Additive Envelopes: Robotic Volumetric Porous Bricks for Habitat Reformation

Annual Meeting Proceedings

Author(s): Jonathan A. Scelsa

The story goes that Lou Kahn, gathered his students into a room and began pontificating over personified bricks in what has now become a canonic conversation: “You say to a brick, ‘What do you want, brick?’ And brick says to you, ‘I like an arch.’ And you say to brick, ‘Look, I want one, too, but arches are expensive, and I can use a concrete lintel.’ And then you say: ‘What do you think of that, brick?’ and the Brick says: ‘I like an arch .’ While this rhetoric pronounced the brick’s structural potentials due to the intrinsic disciplinary problems of stacking volumes, it undermined the Brick’s other potential capacities inherent to its volumetric nature.

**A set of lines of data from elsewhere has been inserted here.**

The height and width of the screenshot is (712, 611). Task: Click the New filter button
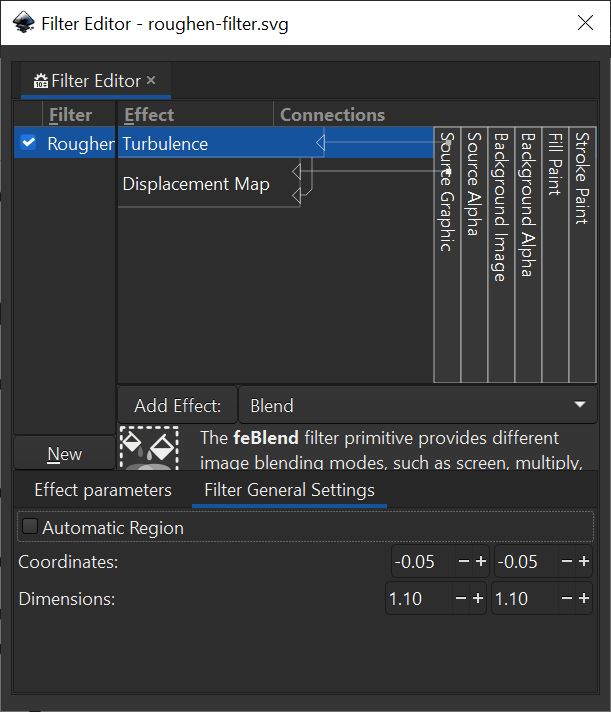65,454
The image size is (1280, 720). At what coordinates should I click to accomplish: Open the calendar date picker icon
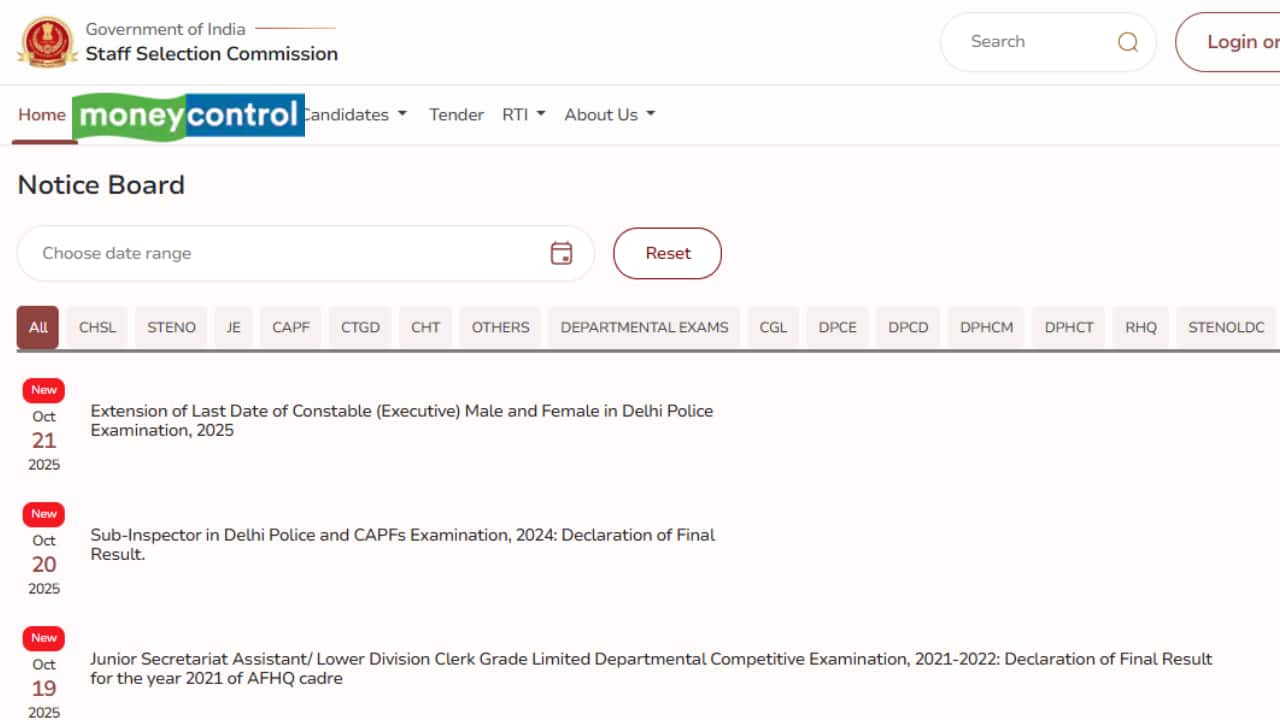pyautogui.click(x=561, y=253)
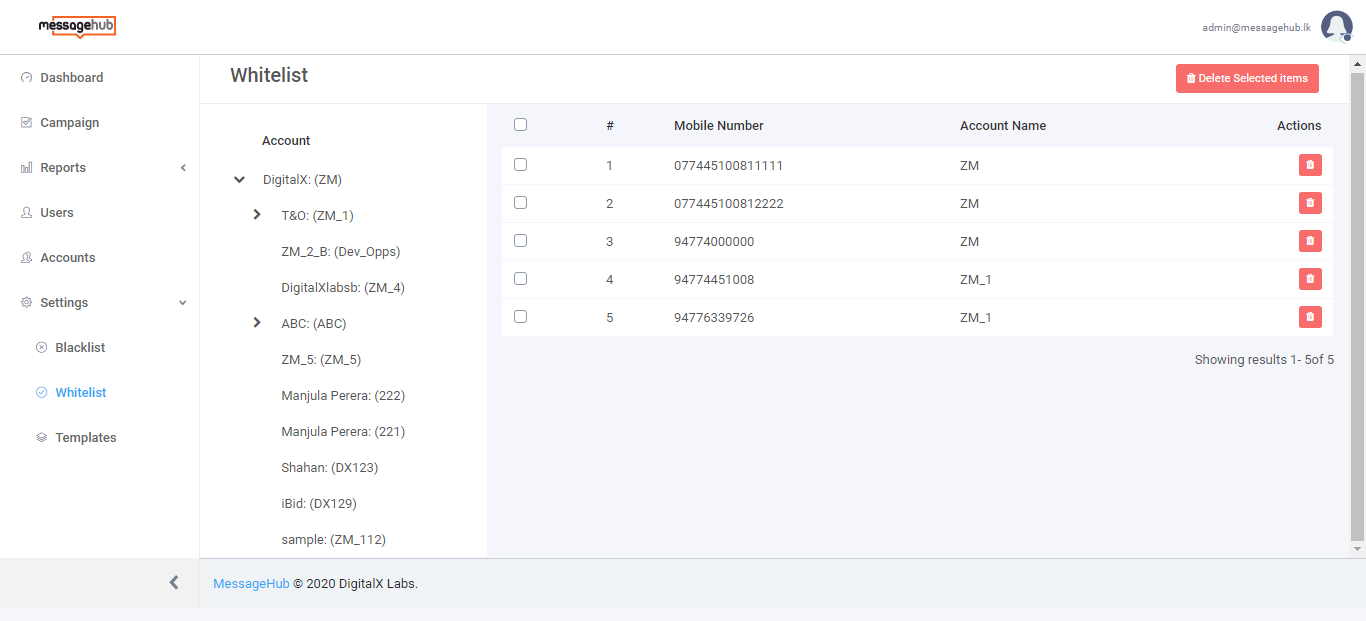The height and width of the screenshot is (621, 1366).
Task: Remove 94774451008 using its trash icon
Action: pos(1309,279)
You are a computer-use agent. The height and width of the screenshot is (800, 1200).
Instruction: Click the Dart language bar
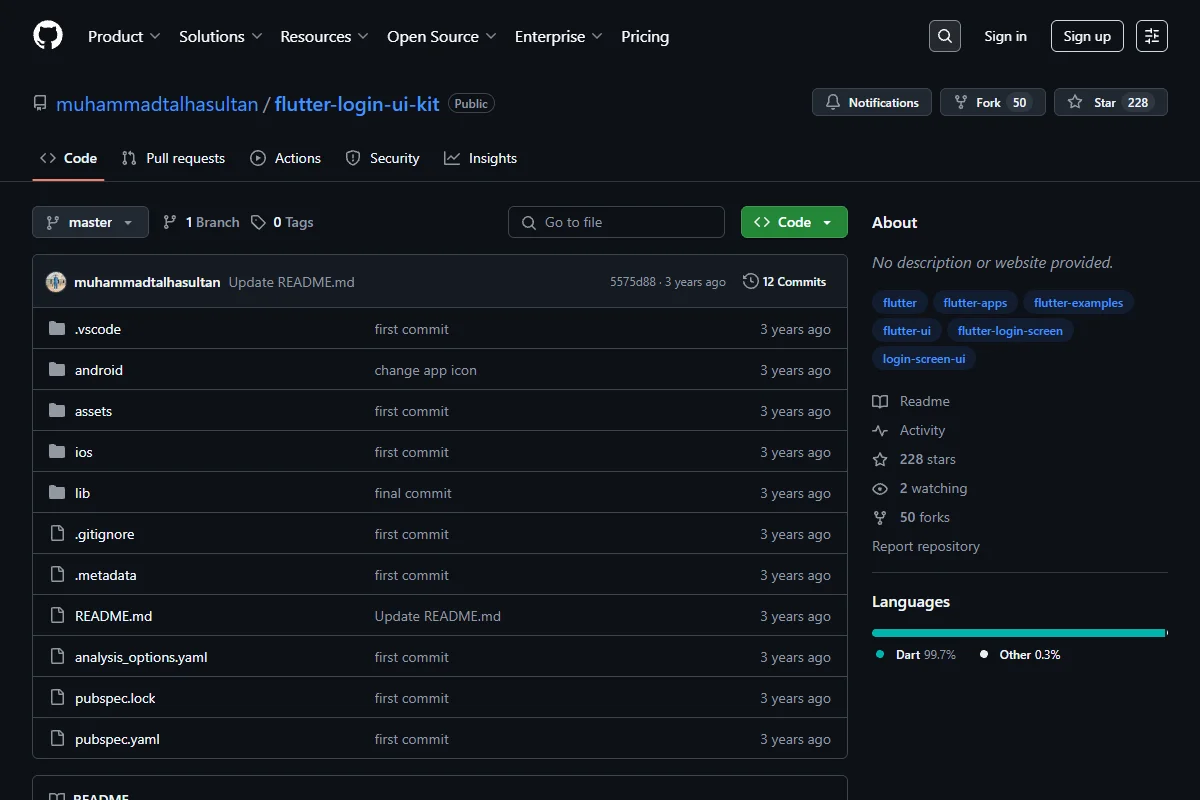pos(1018,633)
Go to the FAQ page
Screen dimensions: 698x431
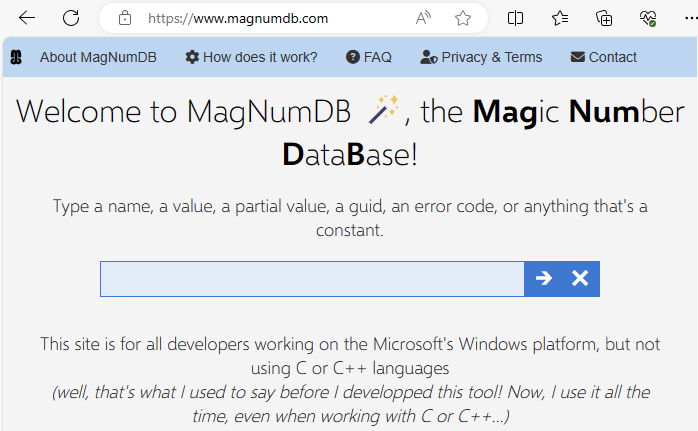point(369,58)
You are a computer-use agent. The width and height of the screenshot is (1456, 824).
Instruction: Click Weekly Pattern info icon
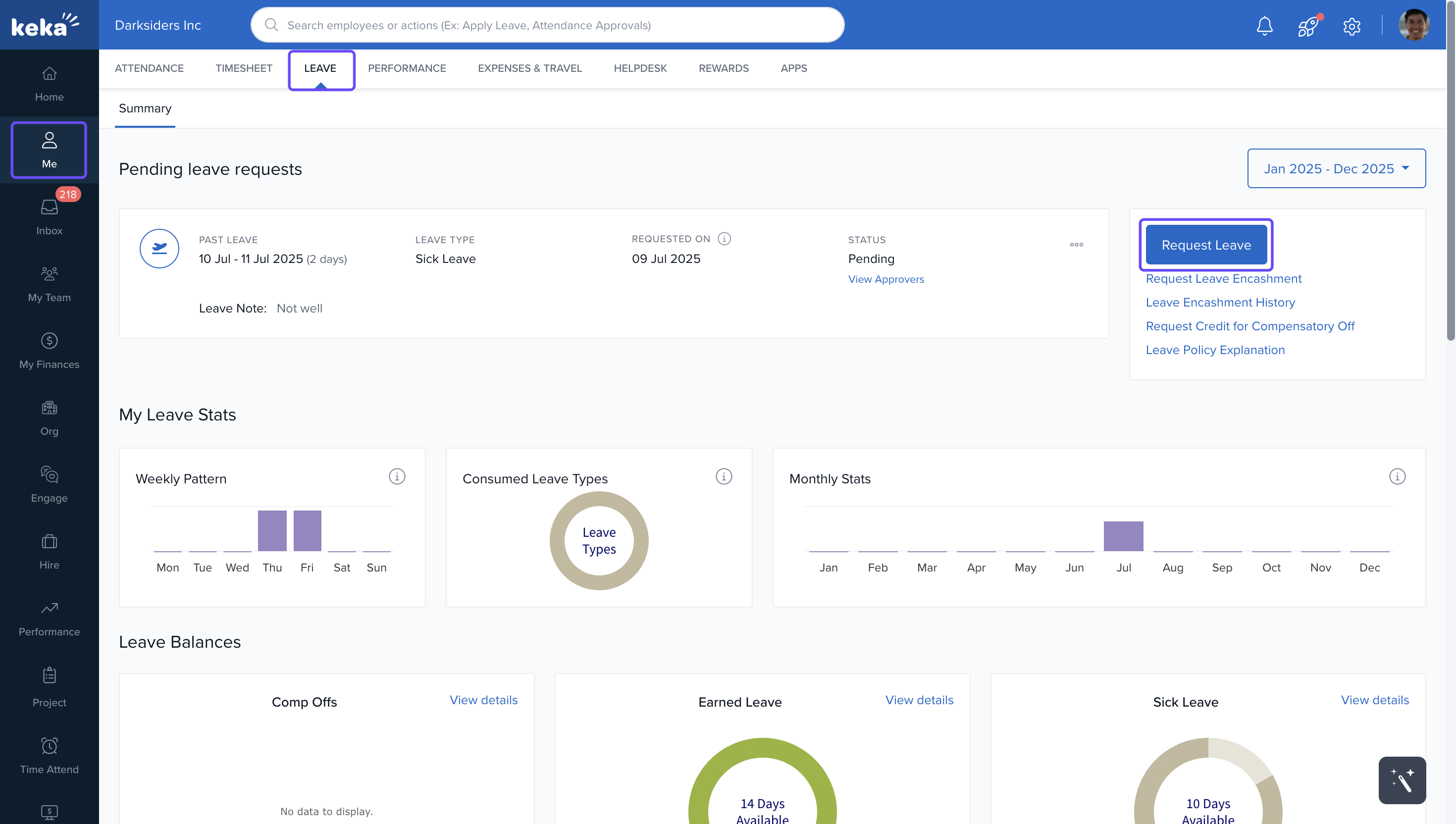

As such, with the arrival of post-modern construction that transformed the architectural envelope into a series of monofunctional layers within a rainscreen, it is not surprising that brick became flattened into a ‘sticker’ as an image-oriented scenographic pursuit neutered of its structural capacity. A two-dimensional graphic element easily commodified by neoliberal corporate culture, as evident from the thinly applied arches in recent facadist developer minded gentrification practices.In lieu of complicity in this culture of thinning, the research pedagogy showcased in this studio championed a resistance to the thinning of the brick based on its volumetric capacity to perform other roles such as thermodynamics or playing host to ecology towards habitat restoration. The promise of this new constructive principle suggests a volumetric wall construction that rebalances the flora and fauna within the urban ecology, while simultaneously lowering the albedo of our buildings’ contribution to the Urban Heat Island. This advanced option studio worked closely with a brick heritage museum sited within a village historically associated with the manufacturing of brick for the 20th century. The studio worked closely with the docents and curators of the existing museum in the processes of site selection, immersive brick production history, and community engagement.